Auf dem Festland absolviert Frank Kahl die Realschule, wird bis zum Abschluss zum Wochenendpendler. „Dadurch bin ich früh selbstständig geworden“, blickt er positiv auf diese Jahre zurück. Über seinen Onkel Heinrich Reiners landet er 1985 schließlich beim Deutschen Wetterdienst. Seine Ausbildung zum Wetterdiensttechniker führt ihn ins rund 700 Kilometer entfernte pfälzische Neustadt an der Weinstraße. Es ist eine herausfordernde, prägende Zeit für den Ostfriesen – statt Tee und Meer gibt es Wein und Berge. Dennoch verliebt er sich schnell in Land und Leute, bis heute hat er Freunde in der Region.

Nach seinem Abschluss tritt er 1987 eine Stelle auf Norderney an und kümmert sich um die Wetterstation am Nordstrand. Er gründet eine Familie und lebt seit mittlerweile mehr als 36 Jahren auf der zweitgrößten Ostfriesischen Insel. Als 2018 die Wetterstation automatisiert wird, liegt sein neuer Arbeitsplatz in Hamburg unweit der Landungsbrücken. Im Seewetteramt – einer Niederlassung des Deutschen Wetterdienstes – arbeitet er im Team der Presseund Öffentlichkeitsarbeit.

In seiner Freizeit schaut Frank Kahl ebenfalls regemäßig auf die Wettervorhersage: Als passionierter Segler informiert er sich vor jedem Törn über die Prognosen.
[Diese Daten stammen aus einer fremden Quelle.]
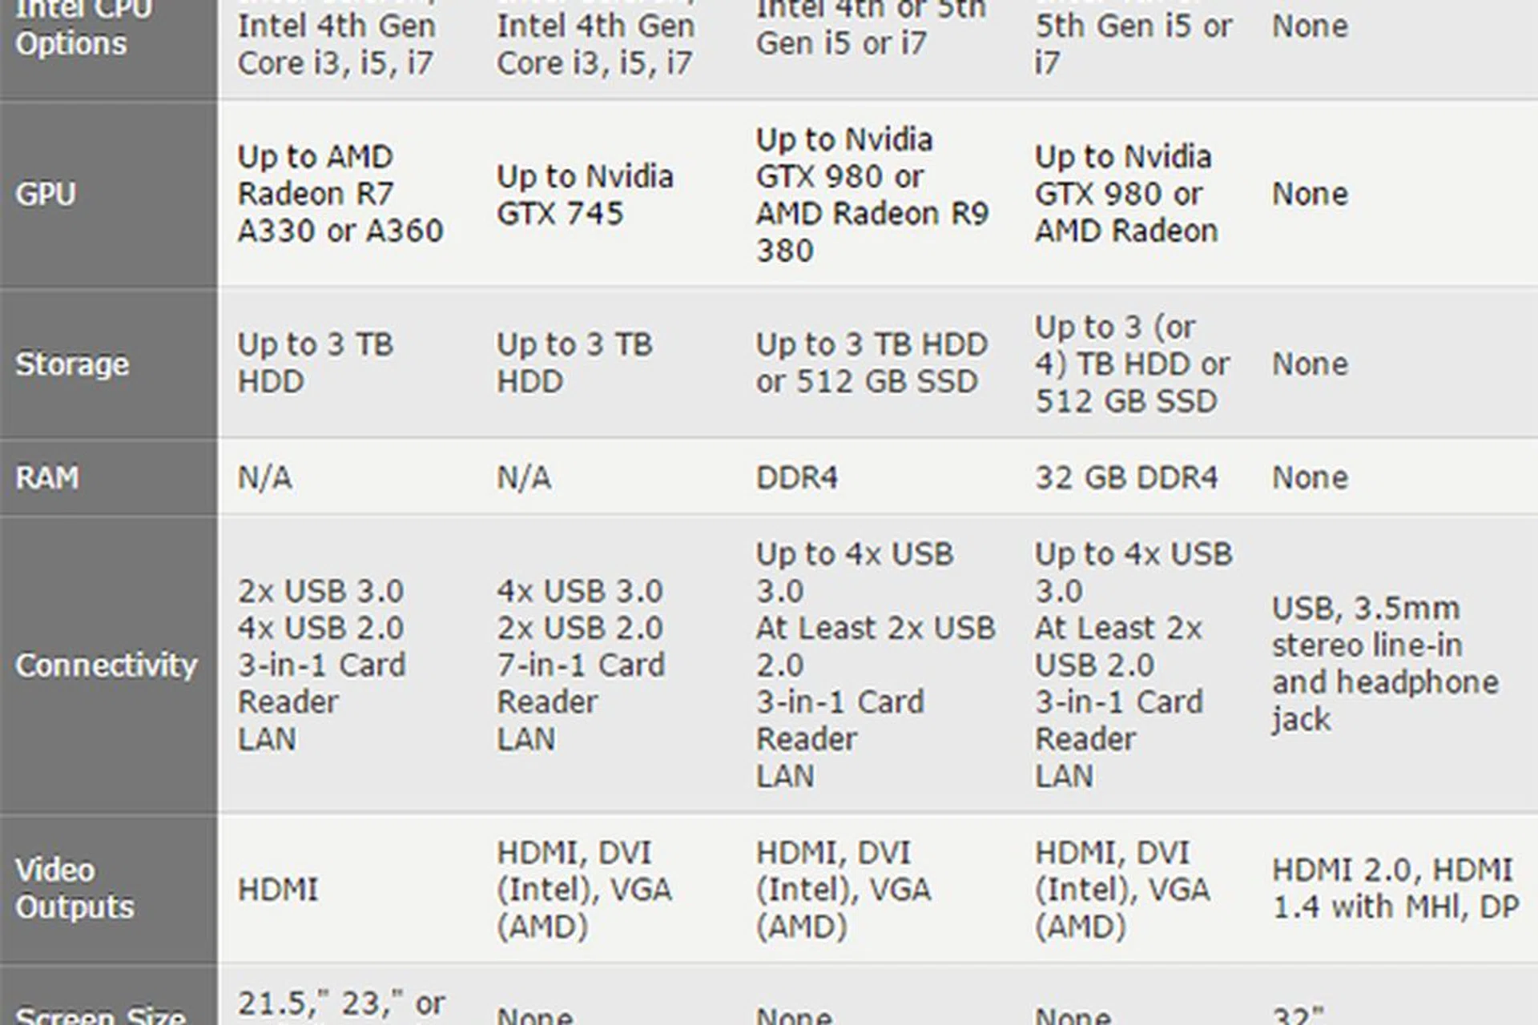
Task: Click None in the Storage row
Action: [x=1310, y=364]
Über sein Hobby kommt er Ende der 1980er-Jahre auf Norderney mit den Seenotrettern ins Gespräch: Der Seenotrettungskreuzer OTTO SCHÜLKE liegt am selben Ponton wie sein damaliger Jollenkreuzer. Ein Schnack hier, ein Plausch dort – irgendwann spricht ihn Alfred „Ali“ Visser an, um ihn als Ehrenamtlichen zu gewinnen. Für Frank Kahl ist das als Insulaner selbstverständlich, inzwischen seit mehr als 30 Jahren.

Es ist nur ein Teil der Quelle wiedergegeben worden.